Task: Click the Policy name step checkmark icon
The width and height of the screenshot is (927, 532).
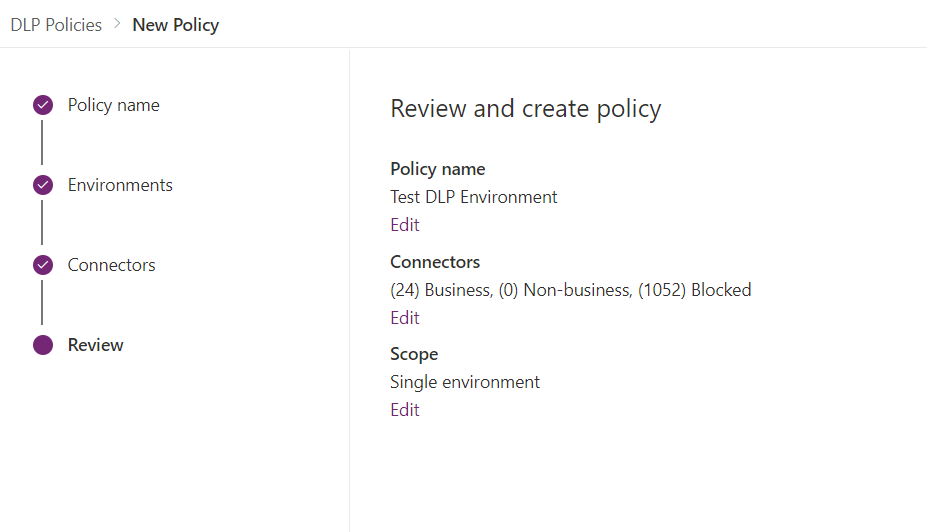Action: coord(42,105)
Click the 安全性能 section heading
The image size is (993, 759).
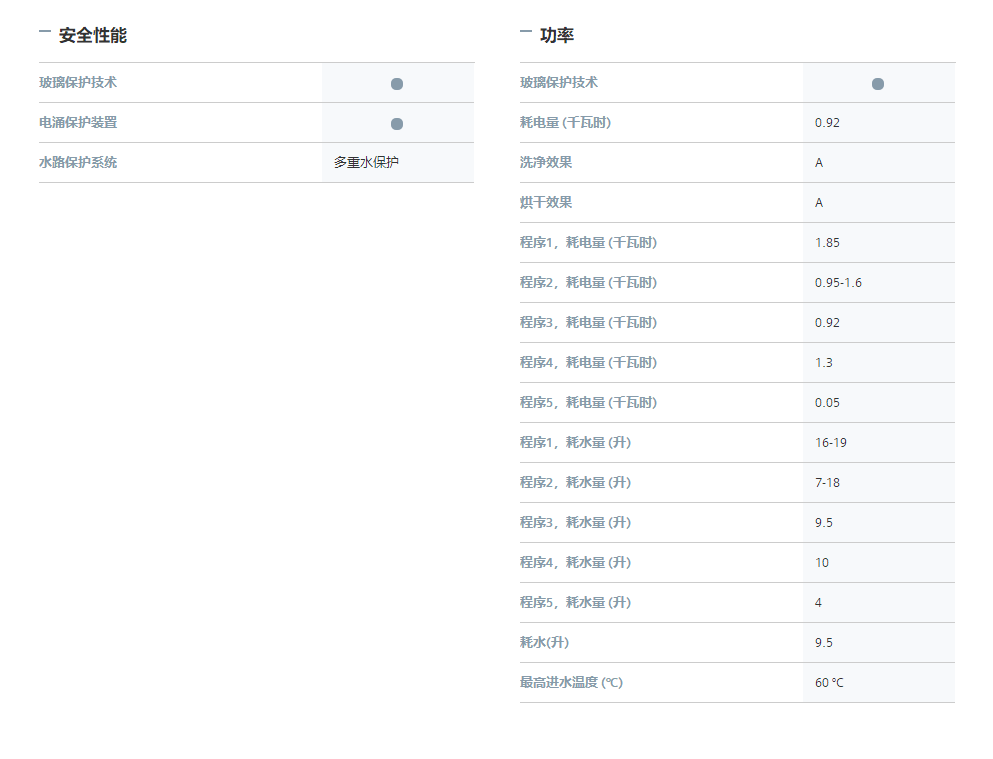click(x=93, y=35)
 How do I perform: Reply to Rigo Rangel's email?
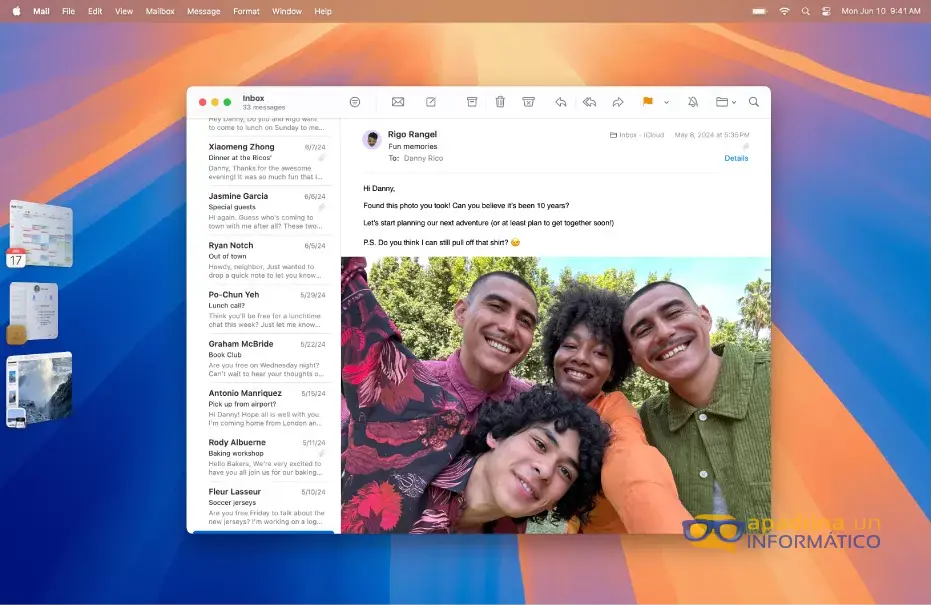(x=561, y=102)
---------------
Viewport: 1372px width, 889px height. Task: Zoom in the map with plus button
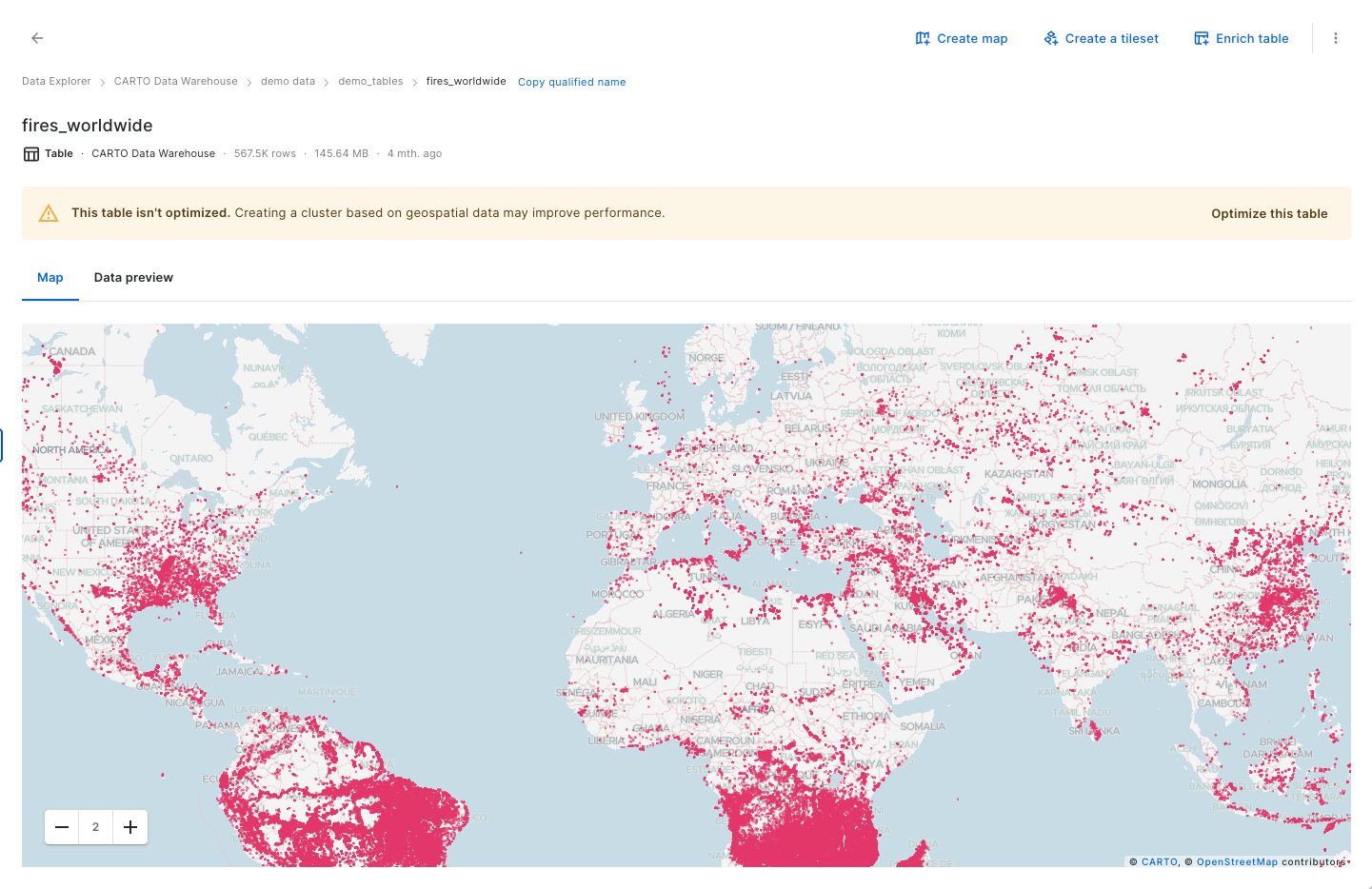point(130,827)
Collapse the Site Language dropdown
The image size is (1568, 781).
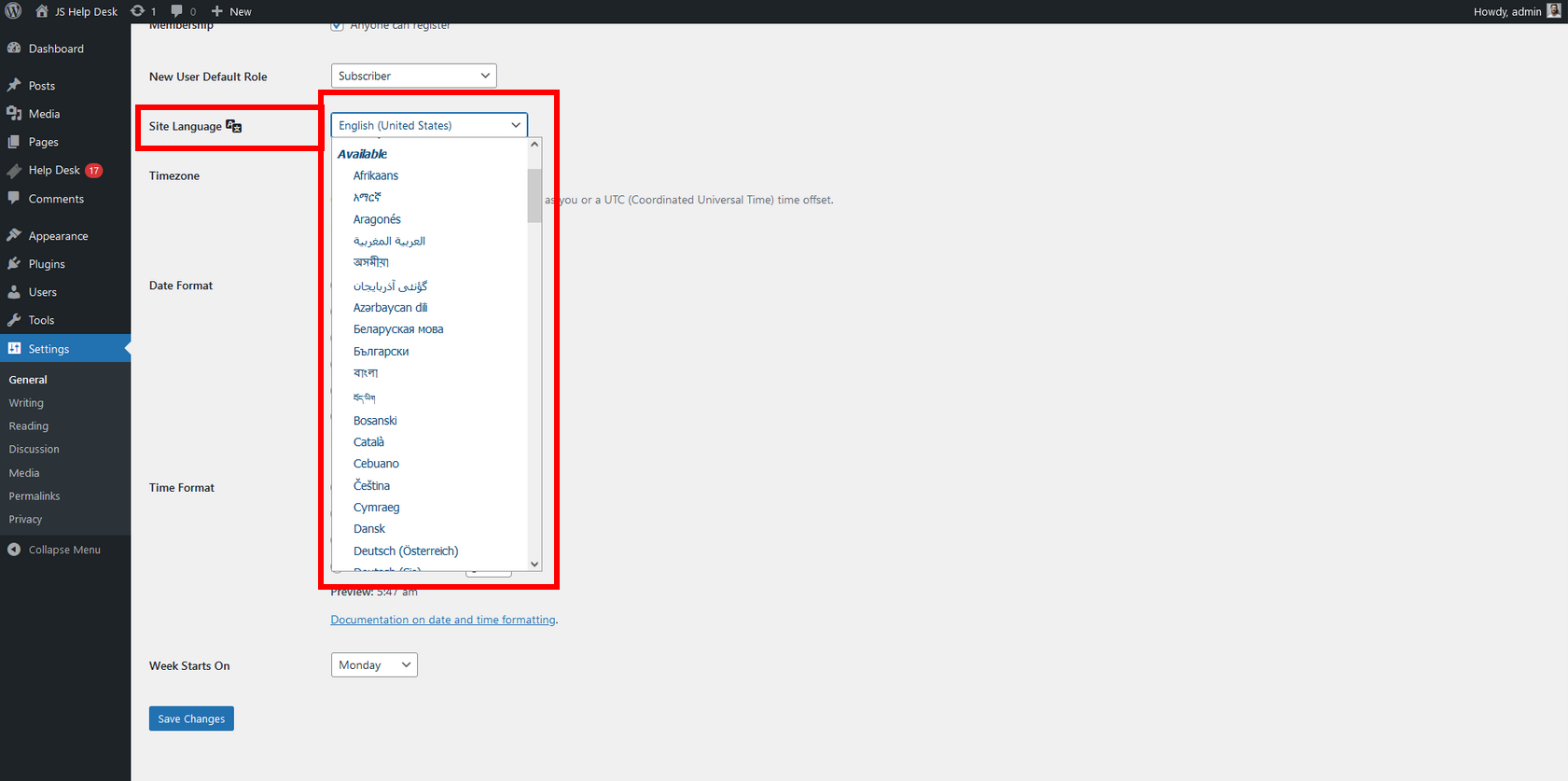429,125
---------------
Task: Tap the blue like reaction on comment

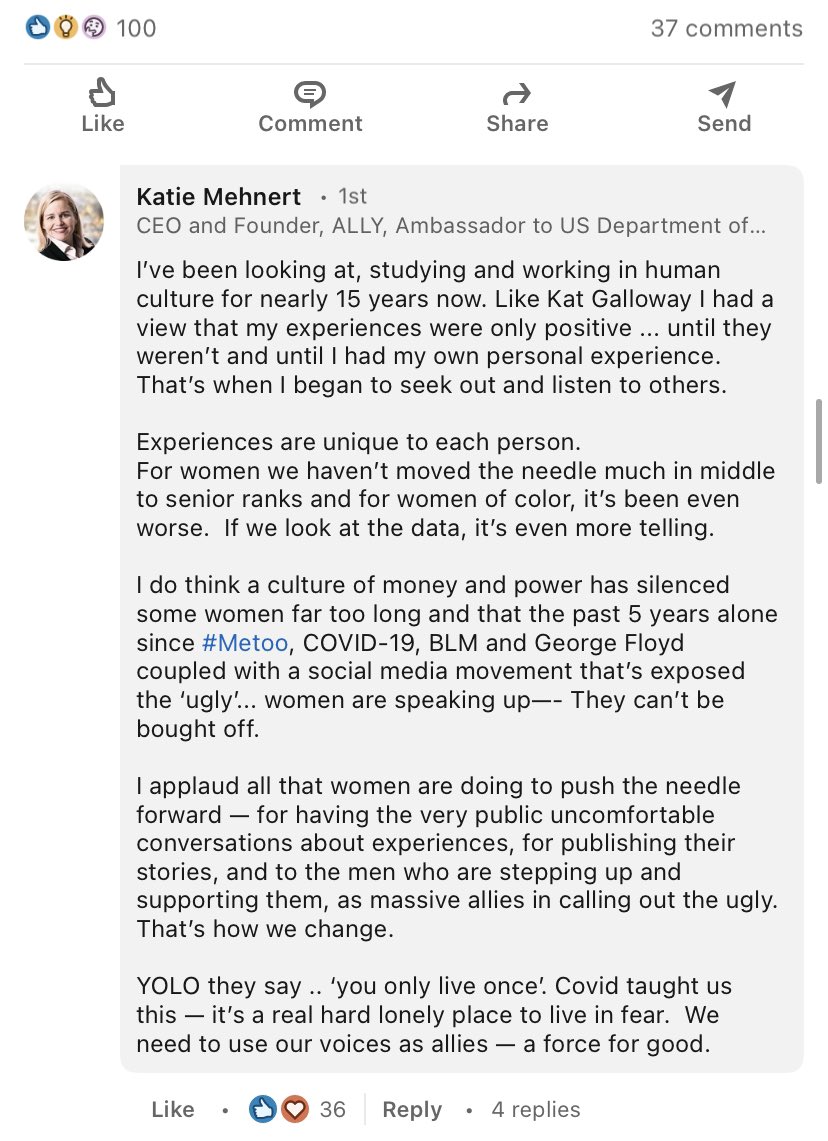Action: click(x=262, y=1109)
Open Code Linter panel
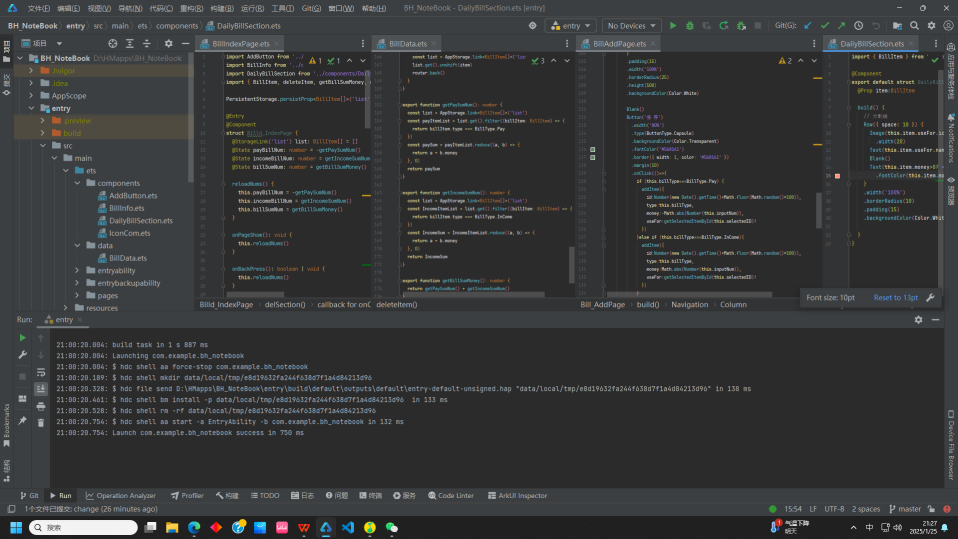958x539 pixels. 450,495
---------------
### Stated exercise
Please lay out as a Markdown table the records from the line with "Task: Click the" to the line with "(x=561, y=102)", with columns Row and Line, skipping blank lines and leaving out the pictures.

### Solved problem
| Row | Line |
|---|---|
| 1 | Task: Click the Policy name step checkmark icon |
| 2 | The width and height of the screenshot is (927, 532). |
| 3 | Action: coord(42,105) |
| 4 | Click the 安全性能 section heading |
| 5 | The image size is (993, 759). |
| 6 | click(x=93, y=35) |
| 7 |  How do I perform: Reply to Rigo Rangel's email? |
| 8 | (x=561, y=102) |